The next team of four people to live and work on board the International Space Station, left on Friday from the Kennedy Space Center of NASA in Florida and focused on the massive circle complex for a job for a planned stay of six to eight months.
Commander Zena Cardman van Space Deputies leads the mission, designated crew-11, which increased on Friday at 11:43 am Edt (15:43 UTC) from the Space Coast of Florida. Sitting on her right within the crew dragon of SpaceX Adventure Capsule was veteran NASA Astronaut Mike Fincke, who served as a pilot of the vehicle. Flanking the commander and pilot were two mission specialists: Kimiya Yui from Japan and Oleg Platonov of Russia.
Cardman and her crew members drove a Falcon 9 -rocket from the launch cushion and went northeast on the Atlantic Ocean, in line with the job of the space station to determine the stage for an automated docking in the early Saturday complex.
https://www.youtube.com/watch?v=K0ILMHBWHNQ
See you LZ-1
The reusable first phase of the Falcon 9 was separate from the first phase and returned to a propulsion in landing zone 1 (LZ-1) at Cape Canaveral Space Force Station, a few miles south of the launch site. This was the 53rd and final rocket landing on LZ-1 since SpaceX received the first intact recovery of a Falcon 9-booster there on December 21, 2015.
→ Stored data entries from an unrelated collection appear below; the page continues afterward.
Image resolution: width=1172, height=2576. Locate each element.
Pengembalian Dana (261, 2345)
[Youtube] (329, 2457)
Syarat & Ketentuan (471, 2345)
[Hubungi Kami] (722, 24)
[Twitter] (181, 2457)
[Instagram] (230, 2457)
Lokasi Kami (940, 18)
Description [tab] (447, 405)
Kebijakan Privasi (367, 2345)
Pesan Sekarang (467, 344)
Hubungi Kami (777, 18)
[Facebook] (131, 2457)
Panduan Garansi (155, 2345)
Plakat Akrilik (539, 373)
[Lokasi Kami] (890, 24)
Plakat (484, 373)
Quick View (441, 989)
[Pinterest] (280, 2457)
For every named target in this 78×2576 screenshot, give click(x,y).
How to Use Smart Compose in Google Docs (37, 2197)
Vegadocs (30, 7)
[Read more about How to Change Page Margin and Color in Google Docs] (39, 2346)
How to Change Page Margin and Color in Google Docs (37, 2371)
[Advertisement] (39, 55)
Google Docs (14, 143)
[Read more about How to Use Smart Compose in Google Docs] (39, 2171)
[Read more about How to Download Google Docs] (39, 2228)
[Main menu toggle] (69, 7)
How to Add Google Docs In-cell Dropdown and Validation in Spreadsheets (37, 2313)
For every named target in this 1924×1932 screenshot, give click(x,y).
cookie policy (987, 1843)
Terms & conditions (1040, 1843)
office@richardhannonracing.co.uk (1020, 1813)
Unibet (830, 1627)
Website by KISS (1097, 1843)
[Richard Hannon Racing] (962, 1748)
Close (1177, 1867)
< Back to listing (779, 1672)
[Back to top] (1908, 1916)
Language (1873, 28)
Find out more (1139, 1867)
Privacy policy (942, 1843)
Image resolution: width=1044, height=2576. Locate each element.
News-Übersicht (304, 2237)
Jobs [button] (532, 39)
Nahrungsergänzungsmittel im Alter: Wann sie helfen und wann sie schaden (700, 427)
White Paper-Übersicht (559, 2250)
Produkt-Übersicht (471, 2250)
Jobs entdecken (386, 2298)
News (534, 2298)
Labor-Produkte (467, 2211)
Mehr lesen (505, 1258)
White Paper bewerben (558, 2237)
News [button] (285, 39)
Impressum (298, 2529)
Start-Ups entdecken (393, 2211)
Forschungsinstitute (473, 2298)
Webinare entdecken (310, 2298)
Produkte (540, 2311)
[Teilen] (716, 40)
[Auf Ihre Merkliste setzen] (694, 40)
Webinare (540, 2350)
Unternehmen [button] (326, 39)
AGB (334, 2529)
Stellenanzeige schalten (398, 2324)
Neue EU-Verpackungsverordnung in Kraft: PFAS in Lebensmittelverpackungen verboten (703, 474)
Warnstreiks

On most missions from SpaceX countries Falcon 9 boosters on the offshore drone of the company hundreds of kilometers down from the launch site. For launches with sufficient fuel margin, the first phase can return to a onshore landing. But the Space Force, which rents out the landing zones to SpaceX, wants to convert the LZ-1 site into a launch location for another rocket company.
SpaceX will move onto rocket landings to new landing zones that are built next to the two Falcon 9 launch cushions in the Spacport of Florida. Landingzone 2, located next to the landing zone 1, will also be dismantled and returned to the Space Force as soon as SpaceX activates the new landing locations.
“We work together with the Cape and the people of the Kennedy Space Center to find out the right time to make that transition from landing zone 2 in the future,” says Bill Gerstensmaier, vice -president of Build and Flight Resticability. “But I think we will stay at least in the short term on landing zone 2, and then a while, and then look at the right time to move to the other areas.”